Crónica: A Espada da Mente
Há treinos e treinos e estados de espírito. Há dias em que corre tudo mal ou que, pelo menos, alguma coisa nunca está bem. Outros há em que parece-nos tudo perfeito, mesmo que não seja realmente assim. Parece-me que não é preciso esperar por um dan para olhar o nosso Kendo através do que temos na cabeça - a influência da nossa mente na espada que seguramos é evidente desde o primeiro dia.
O nosso corpo faz milhões de movimentos inconscientes todos os dias, fora os milhares feitos em cada treino de Kendo. Não nos é possível pensar em cada um deles, não nos podemos observar em partes e estar em cima de todos os pormenores. Isso não significa a ausência de concentração, pelo contrário. Tal como uma verdadeira espada, a nossa mente não é composta de um só material, somos razão e emoção. Na sua solidez cortante, o nosso lado racional concentra-se, observa e decide o que fazer.
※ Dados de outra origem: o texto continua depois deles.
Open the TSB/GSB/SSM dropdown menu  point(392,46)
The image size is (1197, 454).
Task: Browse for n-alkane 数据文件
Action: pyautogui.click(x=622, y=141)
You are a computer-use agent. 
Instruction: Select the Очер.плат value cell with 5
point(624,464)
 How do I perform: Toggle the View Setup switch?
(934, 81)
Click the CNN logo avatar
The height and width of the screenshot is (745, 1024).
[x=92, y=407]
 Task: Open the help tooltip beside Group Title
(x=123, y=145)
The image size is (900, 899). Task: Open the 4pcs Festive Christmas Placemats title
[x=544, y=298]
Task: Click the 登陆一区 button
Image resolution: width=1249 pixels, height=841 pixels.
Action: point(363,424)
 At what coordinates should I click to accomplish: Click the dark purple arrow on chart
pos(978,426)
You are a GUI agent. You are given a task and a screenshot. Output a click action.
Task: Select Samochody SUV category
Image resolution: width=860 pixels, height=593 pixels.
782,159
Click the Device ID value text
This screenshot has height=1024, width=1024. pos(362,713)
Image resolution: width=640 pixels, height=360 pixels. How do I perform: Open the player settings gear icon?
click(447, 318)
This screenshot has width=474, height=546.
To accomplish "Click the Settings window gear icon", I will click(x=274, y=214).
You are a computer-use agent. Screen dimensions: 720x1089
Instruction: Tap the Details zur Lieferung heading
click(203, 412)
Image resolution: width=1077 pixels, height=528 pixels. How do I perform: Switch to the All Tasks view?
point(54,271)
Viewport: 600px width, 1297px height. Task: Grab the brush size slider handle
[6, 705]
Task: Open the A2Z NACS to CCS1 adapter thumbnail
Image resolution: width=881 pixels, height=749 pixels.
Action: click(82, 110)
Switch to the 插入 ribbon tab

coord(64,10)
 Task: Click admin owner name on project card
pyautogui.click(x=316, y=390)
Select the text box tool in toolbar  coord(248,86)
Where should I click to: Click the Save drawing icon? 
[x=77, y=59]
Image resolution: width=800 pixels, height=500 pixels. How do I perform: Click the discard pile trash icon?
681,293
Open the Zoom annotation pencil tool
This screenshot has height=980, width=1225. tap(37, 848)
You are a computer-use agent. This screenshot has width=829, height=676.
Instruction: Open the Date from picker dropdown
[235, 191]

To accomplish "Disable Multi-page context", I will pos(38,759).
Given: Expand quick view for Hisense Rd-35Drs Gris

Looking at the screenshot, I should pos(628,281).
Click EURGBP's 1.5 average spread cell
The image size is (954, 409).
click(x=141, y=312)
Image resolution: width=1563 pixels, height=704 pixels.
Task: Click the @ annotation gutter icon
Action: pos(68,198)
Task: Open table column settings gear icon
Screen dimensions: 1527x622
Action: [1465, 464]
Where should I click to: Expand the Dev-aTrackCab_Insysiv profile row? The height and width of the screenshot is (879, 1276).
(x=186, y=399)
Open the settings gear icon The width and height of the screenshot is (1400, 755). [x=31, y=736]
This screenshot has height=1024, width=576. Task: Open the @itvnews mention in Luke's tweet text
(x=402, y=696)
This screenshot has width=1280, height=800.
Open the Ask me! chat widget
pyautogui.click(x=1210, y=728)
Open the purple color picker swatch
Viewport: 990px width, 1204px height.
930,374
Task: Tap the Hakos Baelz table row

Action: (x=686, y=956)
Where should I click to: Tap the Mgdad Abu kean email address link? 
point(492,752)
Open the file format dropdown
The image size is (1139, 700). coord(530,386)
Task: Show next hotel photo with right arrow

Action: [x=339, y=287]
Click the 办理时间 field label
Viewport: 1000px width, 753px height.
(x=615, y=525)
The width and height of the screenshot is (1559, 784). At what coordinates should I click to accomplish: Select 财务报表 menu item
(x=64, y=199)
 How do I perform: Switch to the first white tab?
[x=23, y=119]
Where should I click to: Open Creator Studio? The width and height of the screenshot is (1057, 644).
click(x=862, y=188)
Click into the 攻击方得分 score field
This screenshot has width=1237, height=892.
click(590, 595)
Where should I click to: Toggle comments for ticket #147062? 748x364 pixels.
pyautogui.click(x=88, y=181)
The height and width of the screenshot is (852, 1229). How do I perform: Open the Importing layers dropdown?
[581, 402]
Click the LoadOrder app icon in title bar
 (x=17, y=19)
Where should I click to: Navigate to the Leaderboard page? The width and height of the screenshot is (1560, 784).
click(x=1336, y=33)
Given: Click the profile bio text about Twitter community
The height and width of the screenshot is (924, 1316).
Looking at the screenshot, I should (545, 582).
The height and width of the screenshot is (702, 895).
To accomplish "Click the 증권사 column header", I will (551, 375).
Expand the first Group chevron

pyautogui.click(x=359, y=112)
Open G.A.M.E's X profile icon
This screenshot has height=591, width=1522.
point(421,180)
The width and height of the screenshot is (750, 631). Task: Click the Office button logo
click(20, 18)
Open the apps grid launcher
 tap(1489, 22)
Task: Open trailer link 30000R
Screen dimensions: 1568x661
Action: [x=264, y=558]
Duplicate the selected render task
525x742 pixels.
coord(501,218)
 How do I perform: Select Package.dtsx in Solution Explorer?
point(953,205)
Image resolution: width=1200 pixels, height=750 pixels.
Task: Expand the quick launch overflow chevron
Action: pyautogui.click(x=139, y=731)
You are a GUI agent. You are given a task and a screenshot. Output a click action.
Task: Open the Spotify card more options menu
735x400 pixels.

Na sua instantãnea flexibilidade, o nosso lado emocional só é palpável naquilo que chamamos de atitude, tudo o resto é feito inconscientemente, apreendido por horas e horas de treino.
Esta atitude que procuramos é, em parte, confiança, em parte, humildade. Não tem medo nem raiva, é ao mesmo tempo adaptável e irredutível, paciente e decidida. É forjada e batida em cada aula, tal como uma lãmina japonesa.